Prompt:
Please copy the lines from the one containing "Where should I click to: Click the" through the one containing "point(111,145)", with the requests left as they are. Multiply each coordinate in the answers by 0.4 and round to whole numbers, with halves rounded up.

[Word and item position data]

>>>

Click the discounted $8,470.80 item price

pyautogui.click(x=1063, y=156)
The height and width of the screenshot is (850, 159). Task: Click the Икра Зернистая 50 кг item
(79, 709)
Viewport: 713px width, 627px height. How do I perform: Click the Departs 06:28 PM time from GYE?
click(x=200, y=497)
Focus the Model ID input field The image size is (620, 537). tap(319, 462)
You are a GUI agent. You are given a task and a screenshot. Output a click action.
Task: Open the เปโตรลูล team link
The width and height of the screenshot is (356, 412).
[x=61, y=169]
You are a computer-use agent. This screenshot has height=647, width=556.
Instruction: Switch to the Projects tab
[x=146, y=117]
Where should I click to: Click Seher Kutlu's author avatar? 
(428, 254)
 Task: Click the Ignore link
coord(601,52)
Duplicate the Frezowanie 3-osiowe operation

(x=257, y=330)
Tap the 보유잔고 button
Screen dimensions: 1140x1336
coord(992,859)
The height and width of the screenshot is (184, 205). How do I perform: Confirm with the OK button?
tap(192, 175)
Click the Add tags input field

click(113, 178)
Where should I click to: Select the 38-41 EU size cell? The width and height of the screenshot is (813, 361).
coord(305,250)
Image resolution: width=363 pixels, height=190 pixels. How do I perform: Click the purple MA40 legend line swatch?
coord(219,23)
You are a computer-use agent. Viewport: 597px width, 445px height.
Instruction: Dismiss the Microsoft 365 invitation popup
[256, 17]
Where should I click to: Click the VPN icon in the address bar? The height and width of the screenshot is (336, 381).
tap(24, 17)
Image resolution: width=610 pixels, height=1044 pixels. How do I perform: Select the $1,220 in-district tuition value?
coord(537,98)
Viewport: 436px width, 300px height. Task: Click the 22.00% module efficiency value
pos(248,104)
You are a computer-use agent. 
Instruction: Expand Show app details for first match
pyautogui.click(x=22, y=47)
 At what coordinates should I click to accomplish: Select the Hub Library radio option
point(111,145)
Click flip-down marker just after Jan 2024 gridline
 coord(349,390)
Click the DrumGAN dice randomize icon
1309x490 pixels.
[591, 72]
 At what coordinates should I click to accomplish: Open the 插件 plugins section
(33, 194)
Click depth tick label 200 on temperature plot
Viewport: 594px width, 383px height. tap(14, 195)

<<<

Written answer:
Where should I click to: Click the VPN icon in the address bar? The height and width of the screenshot is (336, 381).
tap(10, 7)
Image resolution: width=610 pixels, height=1044 pixels. How do I perform: Select the $1,220 in-district tuition value?
coord(215,39)
Viewport: 436px width, 300px height. Task: Click the 22.00% module efficiency value
pos(99,42)
You are a computer-use agent. 
Instruction: Expand Show app details for first match
pyautogui.click(x=9, y=19)
 At what coordinates should I click to accomplish: Select the Hub Library radio option
point(44,58)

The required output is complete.